Kellogg World Alumni Magazine Summer 2010
 
 
 

At Stern, Blount leaves behind a transformed curriculum and campus

By Amy Trang

Evidence of Dean Sally Blount's golden touch is apparent throughout New York University's Stern School of Business.

During her six-year tenure as dean of NYU's undergraduate business college, Blount put into place a series of innovations that transformed the school. From leading a $40 million renovation of the facilities to initiating new global and social-impact curricular requirements, Blount built one of the nation's leading undergraduate business programs.

With an eye toward preparing future business leaders, Blount led the charge for a more globally focused curriculum, overseeing the development of a World Studies Track and a business and political economy degree program that sends students to Shanghai, London and Latin America over several semesters. Stern undergraduates also have ample opportunity to study abroad through exchange programs, community service treks and a required one-week overseas trip in their junior year.

Those programs have sent student Ben Funk to four continents in the three years he has been at NYU. Blount is "very passionate about making sure we're ready to enter the global business world of the 21st century," Funk says. "She wants us to experience and learn from it and connect it to our other classes. She believes in our potential as future leaders, and she wants to foster that through these experiences."

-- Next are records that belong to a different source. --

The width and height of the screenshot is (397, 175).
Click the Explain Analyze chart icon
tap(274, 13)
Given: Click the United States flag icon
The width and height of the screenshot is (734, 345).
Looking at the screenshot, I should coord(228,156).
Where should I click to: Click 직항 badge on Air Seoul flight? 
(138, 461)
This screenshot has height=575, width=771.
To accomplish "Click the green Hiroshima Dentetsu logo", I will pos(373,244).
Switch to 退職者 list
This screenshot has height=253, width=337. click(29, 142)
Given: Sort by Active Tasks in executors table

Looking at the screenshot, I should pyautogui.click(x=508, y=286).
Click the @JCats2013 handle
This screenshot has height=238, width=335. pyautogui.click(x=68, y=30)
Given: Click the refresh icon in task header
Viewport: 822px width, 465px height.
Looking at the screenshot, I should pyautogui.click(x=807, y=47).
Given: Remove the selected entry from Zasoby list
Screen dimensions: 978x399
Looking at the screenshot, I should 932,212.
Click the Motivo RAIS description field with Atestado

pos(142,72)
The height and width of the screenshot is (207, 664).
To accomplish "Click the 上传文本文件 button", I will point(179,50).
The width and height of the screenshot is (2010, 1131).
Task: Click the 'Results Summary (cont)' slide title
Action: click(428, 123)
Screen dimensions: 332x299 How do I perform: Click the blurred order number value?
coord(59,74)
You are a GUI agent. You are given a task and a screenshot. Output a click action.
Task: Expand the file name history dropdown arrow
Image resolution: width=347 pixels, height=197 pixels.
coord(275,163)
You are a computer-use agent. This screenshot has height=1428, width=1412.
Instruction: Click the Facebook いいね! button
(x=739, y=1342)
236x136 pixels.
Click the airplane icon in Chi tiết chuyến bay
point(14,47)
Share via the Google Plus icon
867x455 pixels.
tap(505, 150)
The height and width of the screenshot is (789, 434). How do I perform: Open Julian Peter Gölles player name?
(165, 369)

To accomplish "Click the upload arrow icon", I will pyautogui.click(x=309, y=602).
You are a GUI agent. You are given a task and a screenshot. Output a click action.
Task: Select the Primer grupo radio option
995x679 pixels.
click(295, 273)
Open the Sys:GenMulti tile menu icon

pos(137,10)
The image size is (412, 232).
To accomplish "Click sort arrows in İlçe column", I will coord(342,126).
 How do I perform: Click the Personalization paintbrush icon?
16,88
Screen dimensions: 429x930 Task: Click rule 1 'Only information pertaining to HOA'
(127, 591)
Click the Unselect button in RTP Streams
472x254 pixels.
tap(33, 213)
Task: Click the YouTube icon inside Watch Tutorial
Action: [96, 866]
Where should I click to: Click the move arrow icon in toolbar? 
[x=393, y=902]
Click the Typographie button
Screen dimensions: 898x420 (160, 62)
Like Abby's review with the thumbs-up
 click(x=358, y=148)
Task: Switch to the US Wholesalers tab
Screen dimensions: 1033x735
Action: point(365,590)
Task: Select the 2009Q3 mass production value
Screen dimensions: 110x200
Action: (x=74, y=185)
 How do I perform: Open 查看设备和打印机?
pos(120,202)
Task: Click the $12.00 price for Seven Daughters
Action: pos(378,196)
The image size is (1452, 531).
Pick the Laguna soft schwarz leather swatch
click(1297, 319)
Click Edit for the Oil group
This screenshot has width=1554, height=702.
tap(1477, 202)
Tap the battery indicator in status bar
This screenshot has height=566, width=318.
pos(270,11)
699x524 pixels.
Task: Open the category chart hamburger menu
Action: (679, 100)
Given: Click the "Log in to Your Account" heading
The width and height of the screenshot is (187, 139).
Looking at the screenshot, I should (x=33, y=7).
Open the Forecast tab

Blount was also a prominent member of the university's international team. NYU Provost David W. McLaughlin named Blount a special adviser on global integration, and she played a leading role in developing the curriculum and recruiting social sciences faculty for NYU's Abu Dhabi campus.

An advocate for corporate social responsibility, Blount initiated a four-course social impact series at Stern that provides students with a deeper understanding of how businesses and business leaders impact society. Among the topics covered in the series are personal ethics, professional responsibility, stakeholder theory, and the interconnections between the legal, government, arts and culture, not-for-profit and private sectors. Blount taught sections in two of the required courses — leading students in conversations that explored the relationships between commerce, culture, politics and philosophy.

Blount also helped foster a stronger NYU undergraduate community, founding the Cohorts program, where freshmen work together in groups on a leadership project and maintain those connections throughout their four years at Stern.

The changes in Stern's curriculum are reflected physically in the school's facilities. Blount helped spearhead the college's first major renovation in more than 20 years and secured an unprecedented $15 million gift toward the project, which links three of the school's buildings and updates 84,500 square feet of classrooms and an undergraduate learning center.

The building is a reflection of the school's collaborative and innovative spirit — a spirit that Blount embodies as well, says Batia Wiesenfeld, professor of management at NYU.

"Sally really believes in the power of education to transform people's lives," Wiesenfeld says. "In turn, they go on to transform the world."